June 8, 2008
Kino Fist. Work.
The latest print edition of Kino Fist is out, and infinite thØught indexes a handful of pieces online.
In her essay on Le Sang de bêtes, Emmy Hennings quotes director Georges Franju: "I didn't make this film because I was particularly interested in the subject of slaughterhouses but because the Vaurigard and La Villette slaughterhouses are circled by the Ourcq Canal, and by what were the Porte de Vanves vacant lots. So in other words, the location of the slaughterhouses allowed me not just to document them, but to make a documentary film."
Updated through 6/9.
"Blue Collar, made in 1978, is colour-blind in a way that is inconceivable in contemporary cinema," writes Carl Neville, after noting: "While Springsteen and Mellencamp on the radio might address your fears and sell you the Capraesque romance of the small man against the mighty Corporation, the dream of escape, the open highway, 'Thunder road,' the only Promised Land that the working stiffs in Blue Collar are going to case is the local Union Office and its ungaurded safe. No-one is going anywhere here and there is only one real concern, money, and the desperate need for more of it."

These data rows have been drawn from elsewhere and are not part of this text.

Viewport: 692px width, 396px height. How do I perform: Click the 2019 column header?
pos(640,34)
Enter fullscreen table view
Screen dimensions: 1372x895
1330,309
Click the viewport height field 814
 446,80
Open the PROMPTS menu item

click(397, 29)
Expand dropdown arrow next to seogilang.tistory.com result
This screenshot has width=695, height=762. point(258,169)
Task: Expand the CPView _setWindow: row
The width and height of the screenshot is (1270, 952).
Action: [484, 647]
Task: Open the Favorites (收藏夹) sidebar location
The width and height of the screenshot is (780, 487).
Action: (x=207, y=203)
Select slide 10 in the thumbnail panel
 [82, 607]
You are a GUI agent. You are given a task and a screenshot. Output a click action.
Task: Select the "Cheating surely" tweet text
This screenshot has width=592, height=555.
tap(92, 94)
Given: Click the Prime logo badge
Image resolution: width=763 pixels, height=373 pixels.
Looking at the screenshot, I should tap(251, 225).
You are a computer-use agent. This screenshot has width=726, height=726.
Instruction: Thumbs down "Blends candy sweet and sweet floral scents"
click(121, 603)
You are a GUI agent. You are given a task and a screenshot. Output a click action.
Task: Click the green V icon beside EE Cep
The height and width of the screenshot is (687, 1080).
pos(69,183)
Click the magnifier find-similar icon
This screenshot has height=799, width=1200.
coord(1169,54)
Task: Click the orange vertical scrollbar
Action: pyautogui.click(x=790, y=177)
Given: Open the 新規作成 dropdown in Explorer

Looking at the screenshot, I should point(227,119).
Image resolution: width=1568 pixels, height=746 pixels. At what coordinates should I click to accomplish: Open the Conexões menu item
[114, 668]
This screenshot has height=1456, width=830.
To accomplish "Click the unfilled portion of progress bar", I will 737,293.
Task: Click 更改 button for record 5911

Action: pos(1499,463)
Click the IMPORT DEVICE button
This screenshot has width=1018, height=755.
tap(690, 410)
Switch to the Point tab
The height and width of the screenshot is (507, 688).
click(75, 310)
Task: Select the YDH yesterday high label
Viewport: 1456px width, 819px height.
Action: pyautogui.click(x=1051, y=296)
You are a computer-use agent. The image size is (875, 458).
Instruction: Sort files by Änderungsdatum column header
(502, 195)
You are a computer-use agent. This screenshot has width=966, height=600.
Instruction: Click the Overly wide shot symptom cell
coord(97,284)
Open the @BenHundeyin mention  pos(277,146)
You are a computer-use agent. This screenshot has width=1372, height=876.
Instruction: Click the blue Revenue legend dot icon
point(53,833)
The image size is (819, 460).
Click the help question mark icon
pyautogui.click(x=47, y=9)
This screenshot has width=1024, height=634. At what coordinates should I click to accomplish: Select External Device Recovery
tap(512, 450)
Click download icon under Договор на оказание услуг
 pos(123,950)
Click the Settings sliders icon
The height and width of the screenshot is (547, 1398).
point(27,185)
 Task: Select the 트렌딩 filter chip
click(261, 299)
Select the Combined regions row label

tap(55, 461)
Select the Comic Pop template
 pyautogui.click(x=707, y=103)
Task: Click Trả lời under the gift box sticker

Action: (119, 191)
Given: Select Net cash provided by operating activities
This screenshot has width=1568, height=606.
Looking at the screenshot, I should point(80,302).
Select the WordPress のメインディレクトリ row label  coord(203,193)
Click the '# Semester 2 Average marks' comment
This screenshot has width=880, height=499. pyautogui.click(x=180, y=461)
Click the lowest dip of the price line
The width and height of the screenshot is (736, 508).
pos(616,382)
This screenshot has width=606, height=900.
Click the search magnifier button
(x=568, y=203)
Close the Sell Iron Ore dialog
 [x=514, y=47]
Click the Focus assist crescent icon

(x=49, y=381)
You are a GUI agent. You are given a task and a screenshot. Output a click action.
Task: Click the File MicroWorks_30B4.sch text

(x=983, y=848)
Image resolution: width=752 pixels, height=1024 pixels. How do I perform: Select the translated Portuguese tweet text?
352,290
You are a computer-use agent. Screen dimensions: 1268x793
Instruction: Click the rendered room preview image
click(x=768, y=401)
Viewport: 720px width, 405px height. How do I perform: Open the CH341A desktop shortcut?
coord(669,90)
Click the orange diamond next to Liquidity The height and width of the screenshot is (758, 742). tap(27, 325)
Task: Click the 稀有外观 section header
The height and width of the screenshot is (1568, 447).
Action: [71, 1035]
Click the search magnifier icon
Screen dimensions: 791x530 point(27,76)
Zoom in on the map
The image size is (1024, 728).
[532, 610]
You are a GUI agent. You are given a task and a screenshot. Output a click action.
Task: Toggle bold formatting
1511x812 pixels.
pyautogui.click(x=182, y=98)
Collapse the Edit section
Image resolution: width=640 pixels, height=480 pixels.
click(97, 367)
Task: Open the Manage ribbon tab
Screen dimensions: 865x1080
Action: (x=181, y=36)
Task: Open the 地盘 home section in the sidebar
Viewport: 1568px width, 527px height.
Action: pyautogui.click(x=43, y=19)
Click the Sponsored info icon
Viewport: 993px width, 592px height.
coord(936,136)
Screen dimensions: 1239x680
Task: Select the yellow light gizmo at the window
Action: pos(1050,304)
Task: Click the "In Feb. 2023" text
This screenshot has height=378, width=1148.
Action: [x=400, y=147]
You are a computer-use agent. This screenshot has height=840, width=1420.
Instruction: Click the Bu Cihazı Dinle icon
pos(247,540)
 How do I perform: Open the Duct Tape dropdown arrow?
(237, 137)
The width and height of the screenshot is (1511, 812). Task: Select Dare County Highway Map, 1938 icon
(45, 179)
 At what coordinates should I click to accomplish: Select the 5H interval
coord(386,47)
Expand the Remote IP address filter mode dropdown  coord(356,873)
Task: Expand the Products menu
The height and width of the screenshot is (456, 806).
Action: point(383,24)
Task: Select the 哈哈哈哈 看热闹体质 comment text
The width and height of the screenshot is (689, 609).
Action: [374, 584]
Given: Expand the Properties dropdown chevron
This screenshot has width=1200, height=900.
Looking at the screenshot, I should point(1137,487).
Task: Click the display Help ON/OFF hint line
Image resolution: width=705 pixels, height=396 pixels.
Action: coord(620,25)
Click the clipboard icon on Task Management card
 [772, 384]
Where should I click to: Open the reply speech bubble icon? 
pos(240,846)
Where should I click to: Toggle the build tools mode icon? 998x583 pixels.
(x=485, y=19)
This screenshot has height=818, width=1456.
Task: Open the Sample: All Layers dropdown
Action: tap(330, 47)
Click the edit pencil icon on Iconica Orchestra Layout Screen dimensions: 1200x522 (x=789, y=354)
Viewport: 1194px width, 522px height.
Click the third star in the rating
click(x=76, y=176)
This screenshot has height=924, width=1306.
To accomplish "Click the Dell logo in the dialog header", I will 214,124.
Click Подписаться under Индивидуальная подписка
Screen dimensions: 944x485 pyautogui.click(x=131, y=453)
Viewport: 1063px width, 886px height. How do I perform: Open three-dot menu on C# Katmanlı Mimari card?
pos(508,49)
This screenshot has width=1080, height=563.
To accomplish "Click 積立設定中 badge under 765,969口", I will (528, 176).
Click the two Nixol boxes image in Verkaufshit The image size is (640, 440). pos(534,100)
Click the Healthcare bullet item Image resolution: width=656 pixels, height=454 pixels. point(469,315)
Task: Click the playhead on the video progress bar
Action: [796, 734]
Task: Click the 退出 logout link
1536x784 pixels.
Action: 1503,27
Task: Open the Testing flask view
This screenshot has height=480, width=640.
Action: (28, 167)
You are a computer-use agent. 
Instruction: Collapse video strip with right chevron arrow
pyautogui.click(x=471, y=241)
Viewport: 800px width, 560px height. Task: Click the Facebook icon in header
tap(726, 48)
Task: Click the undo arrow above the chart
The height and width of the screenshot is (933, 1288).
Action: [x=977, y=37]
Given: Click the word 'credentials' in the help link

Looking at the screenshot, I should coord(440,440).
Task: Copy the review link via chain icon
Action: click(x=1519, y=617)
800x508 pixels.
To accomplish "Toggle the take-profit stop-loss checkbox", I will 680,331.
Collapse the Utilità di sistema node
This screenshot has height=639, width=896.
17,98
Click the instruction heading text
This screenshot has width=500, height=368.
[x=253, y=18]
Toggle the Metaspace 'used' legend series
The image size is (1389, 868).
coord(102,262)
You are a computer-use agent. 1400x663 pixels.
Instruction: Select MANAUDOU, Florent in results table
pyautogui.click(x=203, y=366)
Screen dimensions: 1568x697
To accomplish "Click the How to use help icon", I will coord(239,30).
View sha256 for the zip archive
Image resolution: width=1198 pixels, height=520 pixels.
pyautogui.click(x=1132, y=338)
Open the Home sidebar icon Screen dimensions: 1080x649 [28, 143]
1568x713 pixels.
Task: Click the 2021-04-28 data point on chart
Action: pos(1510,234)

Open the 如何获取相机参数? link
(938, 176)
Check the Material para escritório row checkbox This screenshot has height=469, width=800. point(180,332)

"Godard's own estimation of his Dziga Vertov group is uncannily close to the very framework and terminology employed by Rancière," notes Alberto Toscano in a piece that considers the period that begins with La Chinoise and closes with Tout va bien. "As he and Gorin remark about Letter to Jane: 'This is an aesthetic, this is a movie dealing with aesthetics understood as a category of politics....'"
"Chantal Akerman's Jeanne Dielman, 23 Quai du Commerce, 1080 Bruxelles is a critical essay on the corrosive nature of 'work' - specifically, the invisible work performed by women," writes Dave McDougall, who then elaborates on the film's "two major conceptual frameworks for 'work' that contrast with the cusp-of-'68, Maoism-inflected works of Jean-Luc Godard."
"If in the early days of Hollywood (and of film) it was still possible to depict the production process in all its misery, it is because the industrialization of labour, and the ideological mystery-making machinery of global capitalism, was itself less sophisticated, its reach further from total," writes Boris Knezevic. "As the production process disappears from the view of consumers in the West, its disappearance is 'recorded' on film, indexed by its absence."
Updates, 6/9: Owen Hatherley presents a "Short History of the Refusal of Work as a Revolutionary Strategy" and, as noted earlier, infinite thØught on Marin Karmitz's 1972 Coup pour Coup (Blow for Blow).